"Don't Look Away": Cages Across Des Moines Remind Iowa Caucus-Goers of Trump's Mass Detention of Migrant Kids

"Don't look away from the kids in cages, the asylum-seekers turned back at our border, the deportation raids destroying communities across the country," said Erika Andiola, chief advocacy officer for immigrant rights group RAICES. (Photo: RAICES/Twitter)

"Don't Look Away": Cages Across Des Moines Remind Iowa Caucus-Goers of Trump's Mass Detention of Migrant Kids

"The horrors at our border and throughout our immigration system are too often ignored by the public and politicians."
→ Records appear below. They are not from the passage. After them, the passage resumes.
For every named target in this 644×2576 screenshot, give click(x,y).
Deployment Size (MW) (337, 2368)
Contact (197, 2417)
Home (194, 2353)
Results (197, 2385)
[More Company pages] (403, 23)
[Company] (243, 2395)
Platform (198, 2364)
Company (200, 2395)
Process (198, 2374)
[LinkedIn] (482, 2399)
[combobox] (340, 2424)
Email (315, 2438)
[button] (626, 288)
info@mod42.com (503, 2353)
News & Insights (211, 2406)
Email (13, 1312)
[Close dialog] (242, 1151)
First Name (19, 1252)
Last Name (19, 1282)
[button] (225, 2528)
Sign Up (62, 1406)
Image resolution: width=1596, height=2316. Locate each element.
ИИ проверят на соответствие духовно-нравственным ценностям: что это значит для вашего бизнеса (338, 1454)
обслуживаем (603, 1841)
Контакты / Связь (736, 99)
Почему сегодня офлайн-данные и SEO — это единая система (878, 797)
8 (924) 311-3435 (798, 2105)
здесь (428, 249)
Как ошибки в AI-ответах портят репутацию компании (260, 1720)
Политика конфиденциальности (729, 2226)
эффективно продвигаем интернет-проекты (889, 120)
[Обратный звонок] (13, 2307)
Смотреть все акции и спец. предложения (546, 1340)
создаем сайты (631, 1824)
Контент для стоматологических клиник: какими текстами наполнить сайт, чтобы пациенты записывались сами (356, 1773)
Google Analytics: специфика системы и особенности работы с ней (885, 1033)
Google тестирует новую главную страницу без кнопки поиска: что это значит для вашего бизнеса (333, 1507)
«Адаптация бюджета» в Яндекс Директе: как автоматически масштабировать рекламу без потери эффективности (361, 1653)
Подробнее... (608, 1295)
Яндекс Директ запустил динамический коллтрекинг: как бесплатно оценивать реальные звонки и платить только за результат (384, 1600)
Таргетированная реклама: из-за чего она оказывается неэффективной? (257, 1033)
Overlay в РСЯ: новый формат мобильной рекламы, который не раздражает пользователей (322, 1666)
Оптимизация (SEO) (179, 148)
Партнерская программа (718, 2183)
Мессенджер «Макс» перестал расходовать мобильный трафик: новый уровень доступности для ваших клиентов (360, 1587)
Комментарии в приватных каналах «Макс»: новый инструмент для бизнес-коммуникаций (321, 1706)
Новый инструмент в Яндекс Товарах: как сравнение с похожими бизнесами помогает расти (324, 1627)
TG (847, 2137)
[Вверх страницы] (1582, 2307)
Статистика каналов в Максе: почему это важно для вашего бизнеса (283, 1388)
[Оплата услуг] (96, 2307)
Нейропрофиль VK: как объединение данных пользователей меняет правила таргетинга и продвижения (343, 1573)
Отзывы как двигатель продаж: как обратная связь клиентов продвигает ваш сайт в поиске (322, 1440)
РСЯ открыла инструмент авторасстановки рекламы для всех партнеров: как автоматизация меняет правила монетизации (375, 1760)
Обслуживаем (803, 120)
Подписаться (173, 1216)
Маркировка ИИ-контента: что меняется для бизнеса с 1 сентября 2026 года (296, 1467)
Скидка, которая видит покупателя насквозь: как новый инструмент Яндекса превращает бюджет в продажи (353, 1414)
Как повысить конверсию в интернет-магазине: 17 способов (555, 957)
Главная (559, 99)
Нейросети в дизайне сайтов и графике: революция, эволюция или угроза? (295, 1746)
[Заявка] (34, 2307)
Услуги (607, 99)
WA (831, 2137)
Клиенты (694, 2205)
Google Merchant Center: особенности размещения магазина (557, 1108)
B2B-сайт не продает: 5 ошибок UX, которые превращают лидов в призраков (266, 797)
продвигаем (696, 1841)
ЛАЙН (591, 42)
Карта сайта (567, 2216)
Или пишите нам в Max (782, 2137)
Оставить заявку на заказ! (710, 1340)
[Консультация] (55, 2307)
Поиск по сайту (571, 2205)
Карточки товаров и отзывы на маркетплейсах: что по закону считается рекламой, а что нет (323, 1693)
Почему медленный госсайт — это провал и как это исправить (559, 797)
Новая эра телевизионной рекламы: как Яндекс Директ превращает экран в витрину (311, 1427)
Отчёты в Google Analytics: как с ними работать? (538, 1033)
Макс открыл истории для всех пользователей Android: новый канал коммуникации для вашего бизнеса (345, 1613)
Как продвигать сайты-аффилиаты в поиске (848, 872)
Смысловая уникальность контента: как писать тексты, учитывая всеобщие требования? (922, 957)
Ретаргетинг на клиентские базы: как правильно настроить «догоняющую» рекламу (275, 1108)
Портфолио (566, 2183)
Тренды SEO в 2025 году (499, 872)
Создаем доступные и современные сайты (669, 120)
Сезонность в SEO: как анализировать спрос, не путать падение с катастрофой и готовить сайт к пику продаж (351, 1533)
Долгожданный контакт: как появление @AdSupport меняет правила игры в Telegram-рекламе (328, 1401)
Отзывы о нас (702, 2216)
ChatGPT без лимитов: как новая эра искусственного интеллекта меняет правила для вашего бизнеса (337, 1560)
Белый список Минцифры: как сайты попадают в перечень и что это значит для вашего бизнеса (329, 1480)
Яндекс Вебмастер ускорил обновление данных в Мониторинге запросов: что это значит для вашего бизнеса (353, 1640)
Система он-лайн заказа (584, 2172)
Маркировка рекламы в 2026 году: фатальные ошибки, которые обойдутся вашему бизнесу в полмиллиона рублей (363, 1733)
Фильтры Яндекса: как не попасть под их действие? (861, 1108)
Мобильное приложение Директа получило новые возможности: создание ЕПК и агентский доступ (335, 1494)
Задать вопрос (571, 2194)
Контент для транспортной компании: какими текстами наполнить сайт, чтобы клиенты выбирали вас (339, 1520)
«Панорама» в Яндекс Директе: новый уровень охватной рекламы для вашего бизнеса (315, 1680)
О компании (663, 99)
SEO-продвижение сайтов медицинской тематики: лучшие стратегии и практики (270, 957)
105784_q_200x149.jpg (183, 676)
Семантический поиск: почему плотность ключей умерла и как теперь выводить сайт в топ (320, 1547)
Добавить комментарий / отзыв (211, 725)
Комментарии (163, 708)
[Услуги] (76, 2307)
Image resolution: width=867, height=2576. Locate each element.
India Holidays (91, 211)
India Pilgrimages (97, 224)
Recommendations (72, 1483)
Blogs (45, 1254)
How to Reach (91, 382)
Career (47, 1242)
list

An immigrant rights advocacy group on Monday installed chain-link cages at a dozen locations throughout Des Moines, Iowa with the goal of ensuring that Democratic voters are greeted with a reminder of President Donald Trump's mass detention of migrant children--and the enormous stakes of the 2020 elections.

"Today caucus-goers in Iowa woke up to more than a dozen kids in cages all over the city of Des Moines. We came to remind people that this remains a reality and that the issue cannot be pushed under the rug."
--RAICES

Each cage set up by RAICES, a non-profit immigrant advocacy organization, contains doll children covered by the same mylar blankets used by U.S. Customs and Border Protection (CBP) detention facilities across the nation. The cages also play on a loop an actual audio recording from 2018 of migrant children sobbing after being separated from their parents by the Trump administration.

"The horrors at our border and throughout our immigration system are too often ignored by the public and politicians," Erika Andiola, chief advocacy officer for RAICES, said in a statement. "We're asking people in Iowa and across the country: Don't look away from the terrors enacted in your name. Don't look away from the kids in cages, the asylum-seekers turned back at our border, the deportation raids destroying communities across the country."

"This anti-immigrant crackdown has to end," said Andiola.

The Associated Press reported last November that the United States held a record 69,550 migrant children in detention in 2019. RAICES wrote in a series of tweets Monday morning that the crisis of children being locked in cages "cannot be pushed under the rug."

"This is a humanitarian crisis," the group said. "That's why we're in Iowa today. Because we know how to create a sane, rational immigration system that gives justice to those who have suffered its enforcement. That means halting all deportations, decriminalizing immigration, ending detention, and demilitarizing our border."

The displays in Iowa came after the Super Bowl halftime show in Miami Sunday night, headlined by Jennifer Lopez and Shakira, featured a thinly veiled condemnation of Trump's mass detention of children.

"Opening her mother's song 'Let's Get Loud,' [Lopez's daughter] Emme Maribel Muniz belted the track from center stage, but one piece of the performance in particular caught the audience's eye," wroteEsquire's Justin Kirkland. "Muniz and a handful of other children sat inside what appeared to be rounded off, illuminated cages."